Warner Bros. Pictures’ joint venture arrangements include: (i) Bel-Air Entertainment, a joint venture with Canal+ to co-finance the production, overhead and development costs of motion pictures; (ii) a joint venture with Village Roadshow Pictures to co-finance the production of motion pictures; (iii) an arrangement with Gaylord Entertainment (“Gaylord”) to co-finance the production of motion pictures with medium to high budgets, and with Gaylord’s wholly-owned subsidiary, Pandora Investments SARL, to co-finance the production of lower budget pictures; and (iv) an arrangement with Film Four to co-finance the production of motion pictures.
 
Warner Bros. Pictures has distribution servicing agreements with Morgan Creek Productions Inc. (“Morgan Creek”) through June 2003 pursuant to which, among other things, Warner Bros. provides domestic distribution services for all Morgan Creek motion pictures and certain foreign distribution services for selected motion pictures. Warner Bros. Pictures has a distribution arrangement with Franchise Entertainment LLC (“Franchise”) under which it obtains domestic distribution rights and foreign distribution rights in selected territories in certain motion pictures produced by Franchise. Additionally, Warner Bros. has an exclusive distribution arrangement with Alcon Entertainment (“Alcon”) for distribution of all of Alcon’s motion pictures in domestic and certain foreign territories.
 
Home Video
 
Warner Home Video (“WHV”) distributes for home video use pre-recorded videocassettes and DVDs containing filmed entertainment product produced or distributed by TWE’s Warner Bros. Pictures, Home Box Office and WarnerVision Entertainment divisions.
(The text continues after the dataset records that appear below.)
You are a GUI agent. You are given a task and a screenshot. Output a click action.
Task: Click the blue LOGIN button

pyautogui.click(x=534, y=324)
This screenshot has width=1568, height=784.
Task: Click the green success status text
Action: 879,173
WHV also distributes other companies’ product for which it has acquired the rights, including the distribution of videocassette and DVD product for BBC, PBS and National Geographic in the United States, MGM/UA in Canada, ICON, Helkon and Canal+ in the U.K. and France Television and Canal+ in France.
 
WHV sells and/or licenses its product in the United States and in major international territories to retailers and/or wholesalers through its own sales force, with warehousing and fulfillment handled by divisions of Warner Music Group and third parties. In some countries, WHV’s product is distributed through licensees. Videocassette product is manufactured under contract with independent duplicators. DVD product is replicated by Warner Music Group companies and third parties. WHV released 9 titles on videocassette in the United States sell-through market in 2001 that generated sales of more than one million units each.
 
Since inception of the DVD format, WHV has released over 880 DVD titles in the United States and international markets, led by worldwide sales of The Matrix which has sold 11.1 million units. DVD is the fastest selling consumer electronics product of all time, with an installed base at December 31, 2001 of 25.1 million households in the United States and an additional 27.5 million households internationally.
 
Television
 
Warner Bros. is one of the world’s leading suppliers of television programming, distributing programming in more than 175 countries and in more than 40 languages. Warner Bros. both develops and produces new television series, made-for-television movies, mini-series, reality-based entertainment shows and animation programs and also distributes television programming for exhibition on all media. The distribution library owned or managed by Warner Bros. currently has more than 6,500 feature films, approximately 36,000 television titles, and 14,000 animated titles (including 1,500 classic animated shorts).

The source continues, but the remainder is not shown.